- Study text
== Segment start ==
Introducing Congress Press

I began collecting congressional press releases more than a dozen years ago for the reasons I usually start collecting anything: I was interested in them and there wasn’t a freely-available dataset I could find.

At the time, I was writing code in Ruby since I was working at The New York Times, and so the library to scrape those releases, called Statement, was in that language. Writing scrapers in any language is mostly an exercise in frustration, but I actually enjoyed building Statement more than most things because writing Ruby is fun. I wish I did it more.

The problem was, as often is the case with this kind of project, the maintenance. As a former congressional reporter, I expected that most lawmaker websites were as unchanging as the institution itself, but it turns out that congressional offices love to redesign their sites, switch out their CMS and otherwise make life difficult for people who rely on the consistency of their web efforts. I’m a big Article I fan, but the pace of congressional website changes should be unconstitutional.

The result of that churn is that Statement would stop working or just return no releases for certain lawmakers, and then new ones would come along and have to be added. The good news is that the House, in particular, began to consolidate on only a few content management systems, making that maintenance job easier. The bad news is that if an office had some extra money in the budget or the member was in a leadership position, they could pay for a bespoke website experience. Usually JavaScript-driven.

I got some more time to work on Statement when those press releases became part of the ProPublica Congress API in 2017. Even so, it was the rare period when I had complete coverage of press releases. In the announcement, I literally wrote “If you see that we’re missing member statements for more than a few days, please email us.”

Turns out that having those statements was useful; news organizations like the LA Times used them to help make sense of what a delegation was talking about, and political scientists interested in the shifting congressional rhetoric regularly emailed me to ask for the data. Behind the scenes, we collected the full text of the releases as best we could, but didn’t publish it in the API. We did give it away when asked, though.
== Segment end ==
- Provided information
== Segment start ==
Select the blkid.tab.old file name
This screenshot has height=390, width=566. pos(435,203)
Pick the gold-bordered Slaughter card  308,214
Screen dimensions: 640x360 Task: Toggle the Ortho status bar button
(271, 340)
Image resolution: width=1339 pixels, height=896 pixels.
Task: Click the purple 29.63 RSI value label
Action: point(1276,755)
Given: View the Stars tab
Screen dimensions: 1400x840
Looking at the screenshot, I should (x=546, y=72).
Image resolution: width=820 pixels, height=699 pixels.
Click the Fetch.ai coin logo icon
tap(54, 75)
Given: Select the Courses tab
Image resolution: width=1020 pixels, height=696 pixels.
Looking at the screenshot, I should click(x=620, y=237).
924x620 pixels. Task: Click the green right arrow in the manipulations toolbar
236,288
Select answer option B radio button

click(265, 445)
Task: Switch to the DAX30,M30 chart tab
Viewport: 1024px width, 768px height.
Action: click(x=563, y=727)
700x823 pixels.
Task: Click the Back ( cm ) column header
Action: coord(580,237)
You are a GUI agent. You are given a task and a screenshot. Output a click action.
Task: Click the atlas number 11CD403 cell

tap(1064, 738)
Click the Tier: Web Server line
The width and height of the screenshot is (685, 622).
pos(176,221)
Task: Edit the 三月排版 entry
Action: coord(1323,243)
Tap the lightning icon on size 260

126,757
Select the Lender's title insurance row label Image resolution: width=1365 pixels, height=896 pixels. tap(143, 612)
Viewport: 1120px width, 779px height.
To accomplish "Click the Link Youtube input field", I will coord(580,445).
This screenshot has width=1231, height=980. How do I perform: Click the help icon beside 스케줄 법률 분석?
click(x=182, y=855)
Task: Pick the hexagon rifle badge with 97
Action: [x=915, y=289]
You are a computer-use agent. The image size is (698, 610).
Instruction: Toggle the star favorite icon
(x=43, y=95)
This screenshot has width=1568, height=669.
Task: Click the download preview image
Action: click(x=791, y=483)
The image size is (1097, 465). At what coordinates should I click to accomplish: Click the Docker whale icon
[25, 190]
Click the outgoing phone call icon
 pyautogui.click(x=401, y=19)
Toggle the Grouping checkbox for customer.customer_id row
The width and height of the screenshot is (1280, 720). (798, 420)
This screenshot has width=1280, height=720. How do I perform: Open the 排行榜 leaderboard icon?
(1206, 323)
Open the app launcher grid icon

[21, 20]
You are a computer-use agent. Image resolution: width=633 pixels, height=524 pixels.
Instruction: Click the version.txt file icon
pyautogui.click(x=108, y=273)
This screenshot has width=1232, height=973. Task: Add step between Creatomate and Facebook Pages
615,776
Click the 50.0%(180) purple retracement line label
== Segment end ==
- What you will do
1 > Apart from Congress and its chambers, which organizations are named in the text on congressional press releases?
2 > Carry on the piece about collecting congressional press releases, starting right after its final sentence.

- Outputs for the tasks
1 > The New York Times, ProPublica, and the LA Times.

2 >
When I left ProPublica in 2021, we had lots of discussions about what should happen to the API. For a while it continued to chug along, but my updates to the scraping library were few and far between. But the interest from users didn’t really fade, so I’ve long thought about how to actually make the collection and distribution process work. ProPublica was kind enough to let me take some of the congressional data assets with me, and now I’m pleased to announce that I’ve got both a more robust scraping system and bulk downloads of all of the releases I’ve been able to collect over the years. I call it Congress Press.

Here’s what you get: for the current year, there are monthly downloads of JSONL files that include the full text. In addition, each release has information about the member, including the unique Bioguide id, party, state and chamber. Here’s a glimpse of what that looks like in the data:

The code and data behind Congress Press are on GitHub, and if you have feature requests or fixes, you can create issues there for me to respond to. Once a day, the collection is updated and the download site is rebuilt using GitHub Pages.

The scrapers are now completely re-written in Python, creatively called python-statement. To help make it slightly more maintainable, I’ve switched from writing dozens of individual scrapers to a configuration-based system that includes the most common website layouts, plus the truly unique sites out there. Each morning, GitHub Actions tests out a bunch of scrapers to see how they are working, and there’s a dashboard for monitoring the results. I can tweak things so that it runs the full set of scrapers, too.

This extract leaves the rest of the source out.